ROC curves evaluation for three levels of AS ratio when two groups of samples have the different dispersion pattern. ROC curves for eight selected methods in simulation studies ${\text{High}}_{\text{100x}}^{\text{Diff}}$ (left panel), ${\text{Medium}}_{\text{100x}}^{\text{Diff}}$ (middle panel), ${\text{Low}}_{\text{100x}}^{\text{Diff}}$ (right panel). These ROC curves are obtained at a simple size of 3 for each condition. When the level or degree of DS across conditions become smaller (panel left-right), the power of discrimination of true-DS and non-DS drops significantly. However the relative ranking of each methods tend to be unchanged. DEXSeq perform consistently the best with respect to all three simulation studies.

Figure 3

ROC curves evaluation for accurate and incomplete annotation. ROC curves for eight selected methods using simulation study ${\text{High}}_{\text{100x}}^{\text{Diff}}$ with complete annotation (left panel) and incomplete annotation (right panel). Isoform resolution model methods, such as Cufflinks, are more robust to incomplete annotation compared with count-based models methods.

Figure 4

ROC curves evaluations for three splicing classes. ROC curves of eight selected methods based on 1755 genes containing single splicing event from simulation study ${\text{High}}_{\text{100x}}^{\text{Diff}}$. These 1755 genes were further divided into three splicing event classes: 803 genes with alt. donor/acceptor sites (left panel), 850 genes with intron retention (middle panel), 102 genes with exon skipping (right panel).

Figure 5

Venn digram of heat shock data set. Overlap among the set of DS genes found by 5 methods. SplicingCompass is not included because it almost shares nothing with other methods based on Table 3.

Figure 6

Heat Map for correlation of the gene ranking scores obtained by the different methods for heat shock data set.

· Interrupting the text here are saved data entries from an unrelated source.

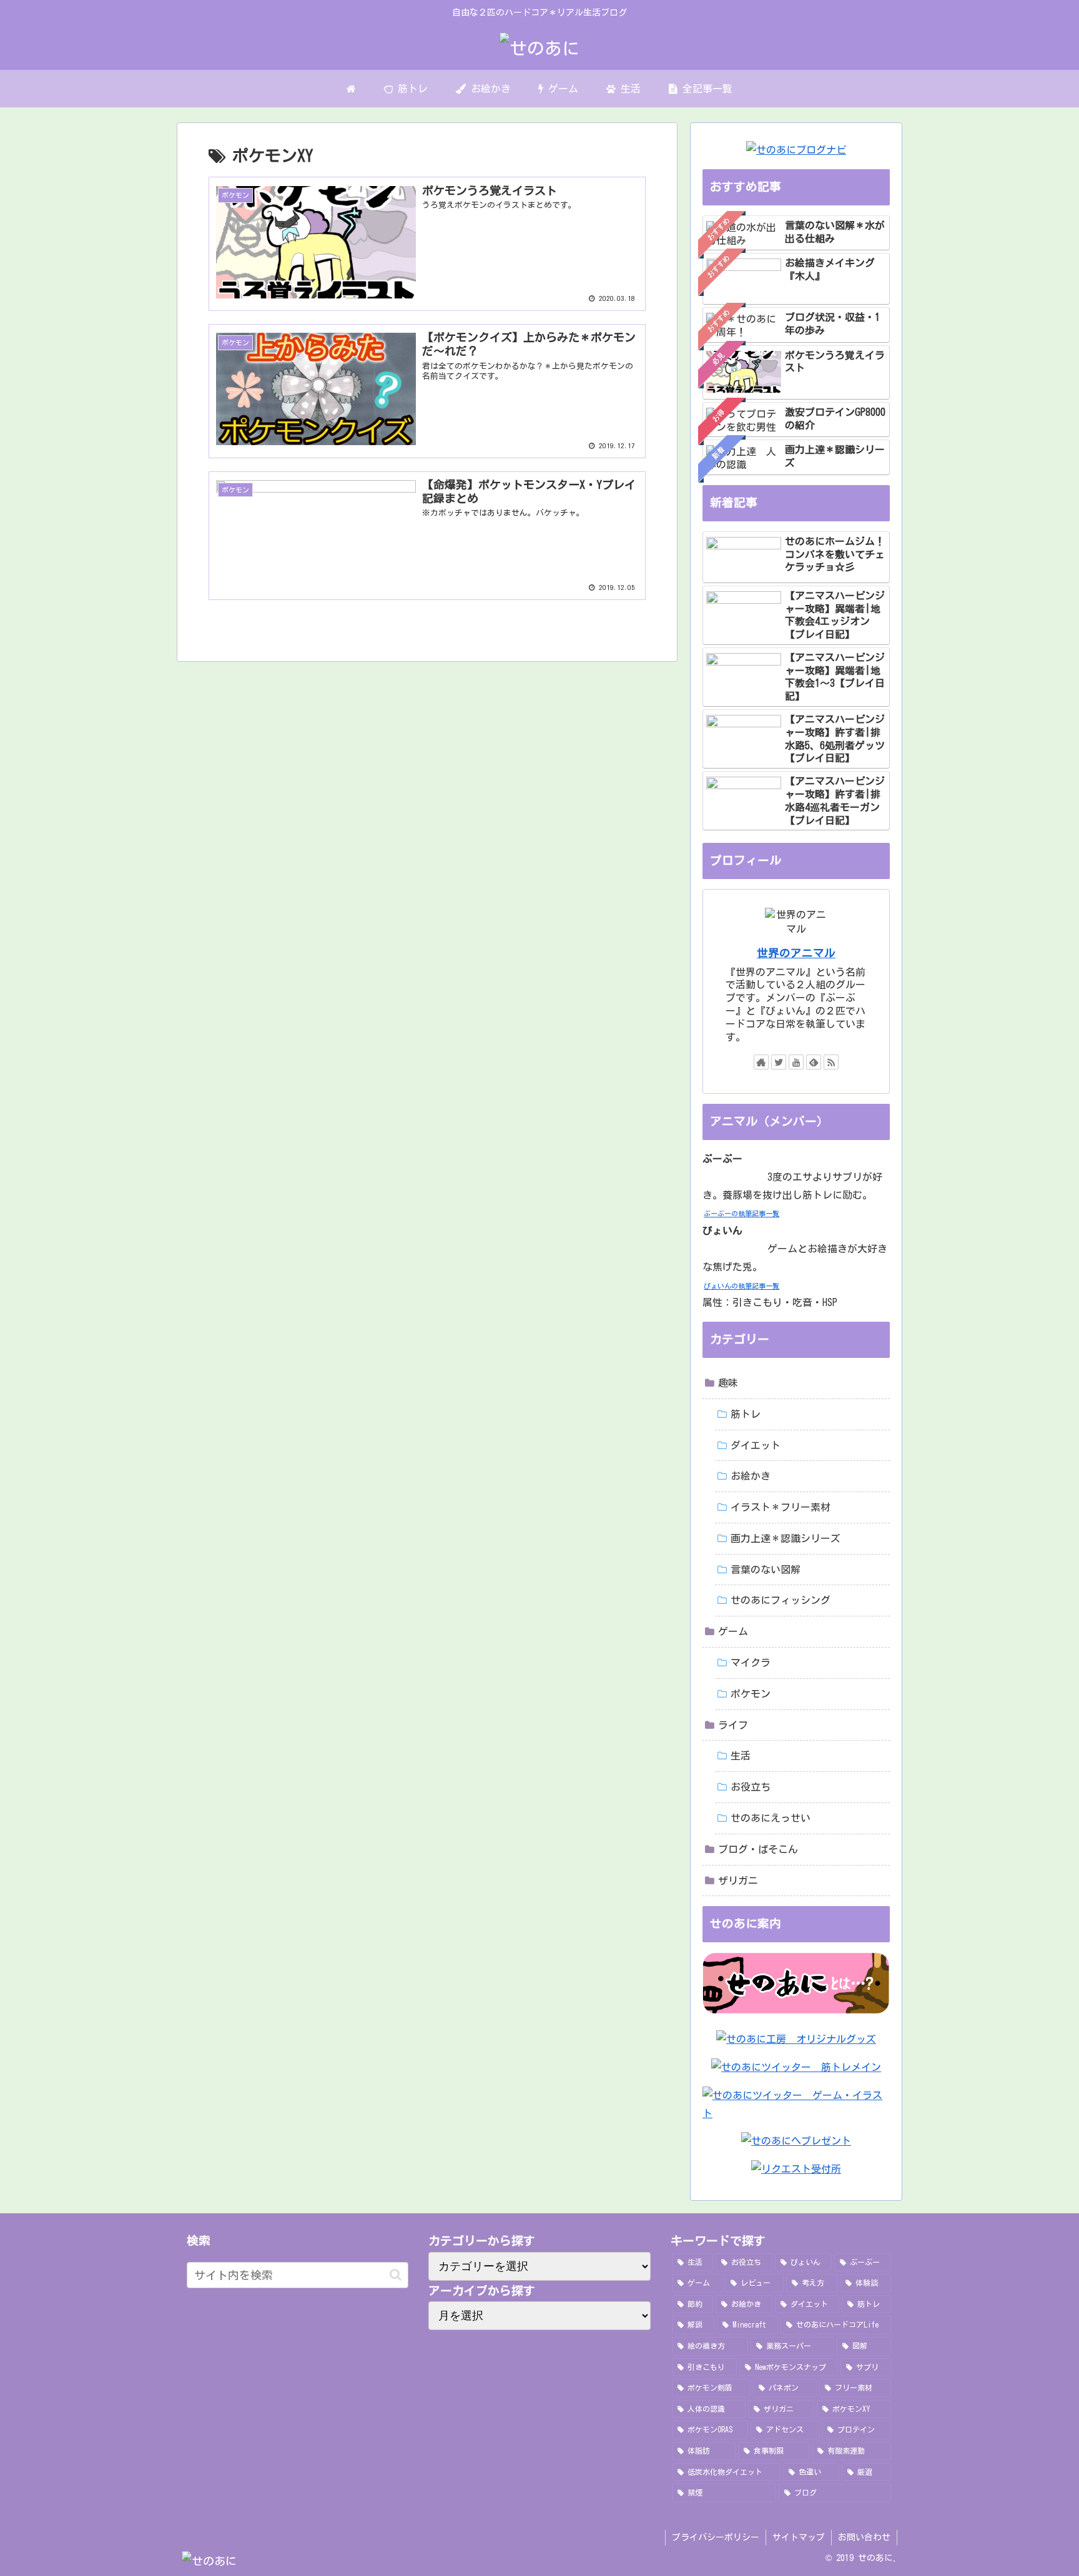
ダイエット (756, 1445)
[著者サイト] (761, 1061)
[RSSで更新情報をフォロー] (831, 1061)
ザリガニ (738, 1880)
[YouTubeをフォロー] (796, 1061)
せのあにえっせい (770, 1818)
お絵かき (751, 1476)
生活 (741, 1756)
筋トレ (746, 1414)
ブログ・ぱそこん (758, 1849)
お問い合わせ (864, 2537)
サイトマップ (798, 2537)
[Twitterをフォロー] (778, 1061)
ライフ (733, 1725)
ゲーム (733, 1631)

The correlations are generally low for any two methods, indicating the methods are very different. Two methods both using NB statistics (DSGseq and SeqGSEA) achieve the highest Spearman rank correlation of 0.52.

Figure 7

SR45a. Heat-induced differential splicing of Arabidopsis gene SR45a (AT1G07350) encoding an RNA-binding protein involved in splicing. Tracks labeled Hot and Cool contain exon-exon junction features inferred from spliced read alignments from heat-treated (hot) and control samples (cool). Junctions with fewer than five supporting reads are not shown. Two annotated gene models for SR45a are shown in the track labeled TAIR 10 mRNA. Taller blocks indicate translated regions of the gene model. Note that inclusion of an internal exon introduces a premature stop codon that interrupts translation and the exon-skipped form likely encodes the full-length protein. The gene is on the minus strand of chr1 and so transcription proceeds from right to left.